Reproduce the lines starting at the one containing "Узнай цену (330, 270)" and ending at the one containing "Как доехать (458, 92)", with "Сообщество" changed to "Форум" and nothing else altered. Return only those lines.

> [Given records]
++++++
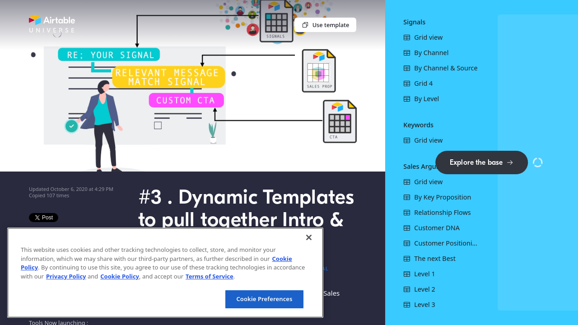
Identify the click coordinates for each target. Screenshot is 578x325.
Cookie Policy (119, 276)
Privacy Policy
++++++
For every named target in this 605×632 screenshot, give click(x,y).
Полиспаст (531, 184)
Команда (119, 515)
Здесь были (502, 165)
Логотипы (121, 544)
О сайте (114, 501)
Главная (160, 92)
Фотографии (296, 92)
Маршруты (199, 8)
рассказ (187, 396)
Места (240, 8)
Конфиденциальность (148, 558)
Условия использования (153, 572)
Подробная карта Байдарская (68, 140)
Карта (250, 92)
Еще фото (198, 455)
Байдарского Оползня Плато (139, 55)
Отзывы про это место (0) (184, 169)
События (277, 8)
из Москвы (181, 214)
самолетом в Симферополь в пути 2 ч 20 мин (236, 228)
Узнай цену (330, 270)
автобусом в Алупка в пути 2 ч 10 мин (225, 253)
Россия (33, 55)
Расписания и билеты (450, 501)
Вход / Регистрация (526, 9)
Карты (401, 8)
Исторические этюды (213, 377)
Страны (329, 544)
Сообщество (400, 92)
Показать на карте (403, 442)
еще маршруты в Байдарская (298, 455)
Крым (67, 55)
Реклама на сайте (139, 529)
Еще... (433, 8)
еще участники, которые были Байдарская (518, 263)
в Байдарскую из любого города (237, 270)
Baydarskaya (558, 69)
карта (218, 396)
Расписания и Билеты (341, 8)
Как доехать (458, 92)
++++++
> [The answer]
Узнай цену (330, 270)
автобусом в Алупка в пути 2 ч 10 мин (225, 253)
Россия (33, 55)
Расписания и билеты (450, 501)
Вход / Регистрация (526, 9)
Карты (401, 8)
Исторические этюды (213, 377)
Страны (329, 544)
Форум (400, 92)
Показать на карте (403, 442)
еще маршруты в Байдарская (298, 455)
Крым (67, 55)
Реклама на сайте (139, 529)
Еще... (433, 8)
еще участники, которые были Байдарская (518, 263)
в Байдарскую из любого города (237, 270)
Baydarskaya (558, 69)
карта (218, 396)
Расписания и Билеты (341, 8)
Как доехать (458, 92)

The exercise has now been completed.